|Issue No 81||08 December 2000|
The 2000 Whitlam Lecture
New Zealand's Labour Minister Margaret Wilson presented this year's Whitlam Lecture: New Zealand's Path Forward - A Plan For WorkingTogether For Productivity And Fairness.
May I begin this lecture by thanking the Trade Union Foundation for the invitation to deliver the 2000 Whitlam Lecture. It is a special honour for me to be invited by a Foundation that recognises and affirms not only the right of employees to be represented by their union in the workplace, but also promotes an understanding of the role trade unions play in the maintenance and development of a vibrant democratic society.
I have been involved in trade union education in one form or another throughout my working life. It is only through education that enduring and sustainable change can be effected. Education not only gives the power of knowledge to the individual, but it should also impart the technique of rational debate to use that knowledge to resolve conflict in a way that promotes the common good for all of society.
I have been privileged to continue my commitment to trade union education in my current role as Minister of Labour. I realised when we were discussing the need for a fundamentally new direction for employment relations in New Zealand, that we had to build into the institutional design of the legislation, the opportunity for unions, employees and employers to have access to information and training in the legislation's objectives. After much consultation, we provided for a right to a maximum of 5 days paid education leave for trade union members. A contestable fund was also established to which both trade unions and employers have access for programmes that relate to the objectives of the Act, in particular, the duty of good faith in all aspects of the employment relationship.
It is fair to observe that these provisions were not without controversy. The criticisms focussed on the fact that only trade union members were eligible, and on the requirement for employers to give leave for education purposes. The lack of total coverage for all employees was due to questions of cost and practical implementation. The criticism of the right to an entitlement to education leave, was essentially ideological and reflected the prevailing construction of the employment relationship as a matter of private contract between two individuals.
The Employment Contracts Act had enacted this expression of the market approach to the employment relationship into our law. In order then, for the new Labour?Alliance Government to recognise the public as well as the private nature of the employment relationship, it was necessary to repeal the Employment Contracts Act, which was what we proceeded to do immediately on becoming the Government.
The Context for Change
The arguments surrounding education leave provide a good introduction into the wider debate surrounding the enactment of the Employment Relations Act and the points of difference between the previous National Government's policy approach and that of the current Labour?Alliance Government. I thought it may be useful if I first briefly sketched the ideological context within which New Zealand, and to some extent Australia, have been functioning over the past 15 years. The purpose of this sketch is to provide an understanding of the reasons for the repeal of the Employment Contracts Act. I shall then outline the objectives of the new Employment Relations Act and the means by which we intend to achieve those objectives. I shall then conclude with some general observations on the experience of the new legislation to date.

◆ COLLECTED MATERIAL
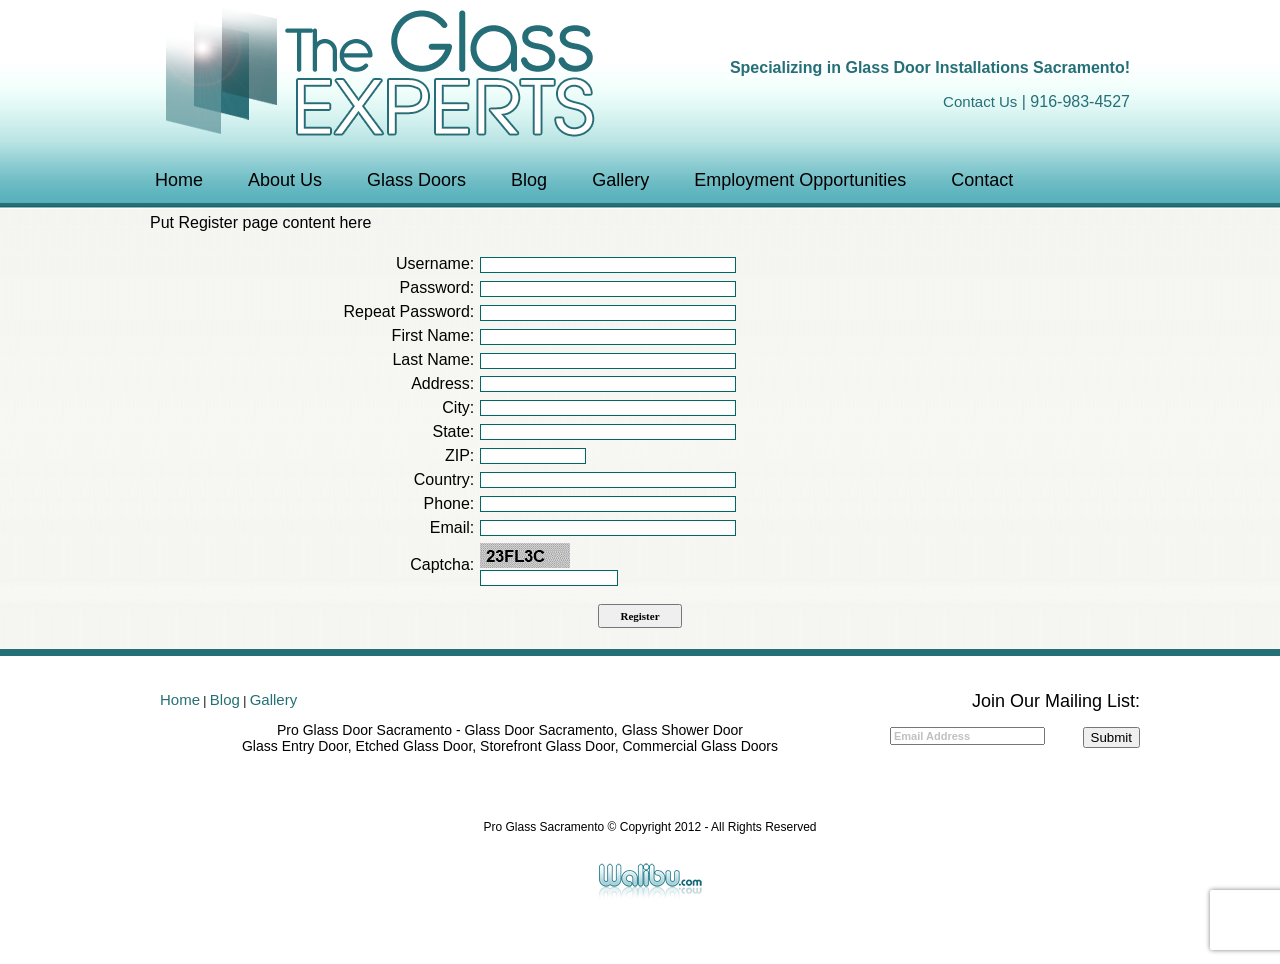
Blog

◆ WHAT THIS EXERCISE ASKS
1 > In the Whitlam Lecture text, why did the government find it necessary to repeal the Employment Contracts Act? Answer in one to three sentences.
2 > Indicate whether each statement agrees with the Whitlam Lecture text. Give yes or no for each and quote the deciding words of the lecture.
(a) Trade union members are entitled to no more than five days of paid education leave.
(b) Only trade unions may draw on the contestable fund for education programs.
(c) The speaker intends to sketch the ideological context of roughly the past fifteen years.
3 > Extend the Whitlam Lecture on New Zealand employment relations, beginning immediately after its final sentence.

◆ TASK-BY-TASK OUTPUTS
1 > The Employment Contracts Act had written into law a market approach that treated the employment relationship as a private contract between two individuals. To recognize that the relationship is public as well as private, the government had to repeal that Act, and it did so as soon as it took office.

2 >
(a) Yes: "we provided for a right to a maximum of 5 days paid education leave for trade union members."
(b) No: "A contestable fund was also established to which both trade unions and employers have access."
(c) Yes: "the ideological context within which New Zealand, and to some extent Australia, have been functioning over the past 15 years."

3 >
The drivers of public policy in the 1980s and l990s were similar on both sides of the Tasman. The internationalisation of capital, high inflation, increasing unemployment, unacceptable overseas debt levels, especially in New Zealand, and the failure of traditional Keynesian economic measures to redress these economic problems forced both Australia and New Zealand Governments to reform their economies. There were essential differences in our approaches, at least, at the beginning of the reform period.
The Australian Labor Government in the 1980s chose a consensual?cum?corporatist strategy, whereas the New Zealand Government of the same period chose a commercial/monetarist approach. In the labour market in New Zealand, this approach was expressed in a radical deregulation of the labour market and decentralization of bargaining. The election of the National Government in 1990 saw this approach taken to its extreme in the enactment of the Employment Contracts Act.
This Act was the legal expression of an ideology that constructed the employment relationship as a purely economic contract. Labour was treated like any other commodity, whose price was best set through a free unconstrained labour market. Trade unions had no role in this new employment relationship because they were a constraint on the free operation of the labour market.
Although trade unions were not made illegal, all statutory supports were removed, including the support for collective bargaining. The constraints placed on unions were political as well as economic. The trade union movement was perceived as being the foundation upon which the Labour Party stood and therefore if their strength were diminished, so would be the political opposition to the National Government. This reading of the politics of the left was inaccurate in so far as it assumed a greater organizational importance of the unions to the Labour Party than was the reality. As a former Party President, I understood this truth better than most people did.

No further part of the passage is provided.